ABSTRACT
Introduction
Ventricular septal defect is the most common congenital heart defect. Surgical repair has been standard therapy for symptomatic ventricular septal defects since the 1950s. Catheter-based device closure of ventricular septal defects emerged in the 1980s and has become a safe and effective alternative in select patients.
Areas Covered
This review focuses on patient selection and procedural techniques for device closure of ventricular septal defects, including percutaneous and hybrid perventricular approaches. The available devices used for these procedures and outcomes of their use are reviewed.
Expert Opinion
Percutaneous and perventricular device closure of ventricular septal defects is safe and effective in select patients. However, the majority of ventricular septal defects requiring closure continue to be managed with conventional surgery. Further development and investigation of transcatheter and hybrid surgical approaches for closing ventricular septal defects is required.
Article highlights
Worldwide, at least eight different families of devices, totaling several dozen different unique devices, are approved for transcatheter VSD closure; many other devices are used off-label for VSD closure.
Transcatheter VSD closure has been performed safely in babies as small as 1.8 kg and is performed predominantly in muscular- and perimembranous-type VSD.
Potential complications of transcatheter VSD closure include heart block, tricuspid and aortic valve injury resulting in iatrogenic regurgitation, incomplete defect closure, device embolization, and vascular injury.
Risk factors for complications include small patient size, perimembranous defects, and device size relative to defect size.
Head-to-head studies comparing transcatheter VSD closure and surgical VSD repair are limited but suggest similar outcomes and risks.

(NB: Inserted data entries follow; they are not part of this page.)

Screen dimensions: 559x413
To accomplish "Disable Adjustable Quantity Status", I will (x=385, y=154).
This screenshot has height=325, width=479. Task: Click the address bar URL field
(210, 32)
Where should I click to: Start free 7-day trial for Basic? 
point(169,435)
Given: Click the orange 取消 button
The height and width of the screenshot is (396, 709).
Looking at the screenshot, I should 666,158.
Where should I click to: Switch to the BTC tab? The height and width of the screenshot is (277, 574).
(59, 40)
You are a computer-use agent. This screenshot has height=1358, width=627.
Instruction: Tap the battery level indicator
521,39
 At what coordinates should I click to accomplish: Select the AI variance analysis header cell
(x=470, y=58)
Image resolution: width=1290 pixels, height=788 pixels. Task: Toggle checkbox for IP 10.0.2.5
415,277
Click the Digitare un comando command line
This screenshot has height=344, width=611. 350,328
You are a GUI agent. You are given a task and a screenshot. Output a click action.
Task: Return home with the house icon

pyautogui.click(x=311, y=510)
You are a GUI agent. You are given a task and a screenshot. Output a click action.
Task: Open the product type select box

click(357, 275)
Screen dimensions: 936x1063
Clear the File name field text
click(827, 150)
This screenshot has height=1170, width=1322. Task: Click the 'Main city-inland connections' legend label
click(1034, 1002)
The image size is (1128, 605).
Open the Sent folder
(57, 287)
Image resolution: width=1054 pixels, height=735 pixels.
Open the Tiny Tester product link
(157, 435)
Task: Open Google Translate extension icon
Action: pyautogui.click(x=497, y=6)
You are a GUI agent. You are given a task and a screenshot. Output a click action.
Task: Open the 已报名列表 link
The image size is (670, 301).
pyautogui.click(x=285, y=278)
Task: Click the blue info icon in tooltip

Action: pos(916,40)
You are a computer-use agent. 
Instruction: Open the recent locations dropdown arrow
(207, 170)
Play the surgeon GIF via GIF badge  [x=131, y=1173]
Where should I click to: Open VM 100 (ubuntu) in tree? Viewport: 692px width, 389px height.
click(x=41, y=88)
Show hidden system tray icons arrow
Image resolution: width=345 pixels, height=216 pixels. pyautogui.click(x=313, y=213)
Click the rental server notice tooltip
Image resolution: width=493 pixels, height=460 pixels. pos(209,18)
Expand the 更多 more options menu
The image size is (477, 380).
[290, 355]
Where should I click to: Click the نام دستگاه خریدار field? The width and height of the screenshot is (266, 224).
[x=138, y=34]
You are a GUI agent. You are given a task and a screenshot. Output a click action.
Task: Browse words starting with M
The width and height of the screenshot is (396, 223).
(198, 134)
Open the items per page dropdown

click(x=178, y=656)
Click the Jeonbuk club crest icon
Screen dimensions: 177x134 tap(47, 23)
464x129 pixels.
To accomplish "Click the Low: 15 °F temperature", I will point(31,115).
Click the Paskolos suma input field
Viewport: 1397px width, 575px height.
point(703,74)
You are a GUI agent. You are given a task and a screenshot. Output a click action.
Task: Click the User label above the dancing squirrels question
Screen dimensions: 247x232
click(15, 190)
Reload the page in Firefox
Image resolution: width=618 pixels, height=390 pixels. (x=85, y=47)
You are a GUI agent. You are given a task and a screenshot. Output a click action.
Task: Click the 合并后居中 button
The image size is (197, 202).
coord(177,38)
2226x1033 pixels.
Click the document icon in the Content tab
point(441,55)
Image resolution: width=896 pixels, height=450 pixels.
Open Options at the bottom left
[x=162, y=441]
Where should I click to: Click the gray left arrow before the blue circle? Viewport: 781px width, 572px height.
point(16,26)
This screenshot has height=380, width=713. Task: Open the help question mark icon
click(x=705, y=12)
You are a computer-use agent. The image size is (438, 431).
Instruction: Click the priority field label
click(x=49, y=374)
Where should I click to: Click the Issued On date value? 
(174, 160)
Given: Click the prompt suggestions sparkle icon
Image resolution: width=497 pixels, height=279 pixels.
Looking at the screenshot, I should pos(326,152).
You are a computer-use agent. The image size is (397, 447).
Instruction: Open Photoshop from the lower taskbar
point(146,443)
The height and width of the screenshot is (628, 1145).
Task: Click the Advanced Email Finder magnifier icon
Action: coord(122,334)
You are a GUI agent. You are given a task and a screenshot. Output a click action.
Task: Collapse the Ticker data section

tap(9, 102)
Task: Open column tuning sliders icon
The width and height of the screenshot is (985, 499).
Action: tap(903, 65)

Hybrid perventricular VSD closure can be performed safely in select cases using a combination of surgical and catheter techniques to minimize the risks and optimize the outcome compared with conventional surgical or transcatheter approaches.
Declaration of interest
The authors have no relevant affiliations or financial involvement with any organization or entity with a financial interest in or financial conflict with the subject matter or materials discussed in the manuscript. This includes employment, consultancies, honoraria, stock ownership or options, expert testimony, grants or patents received or pending, or royalties.
Reviewer disclosures
Peer reviewers on this manuscript have no relevant financial or other relationships to disclose.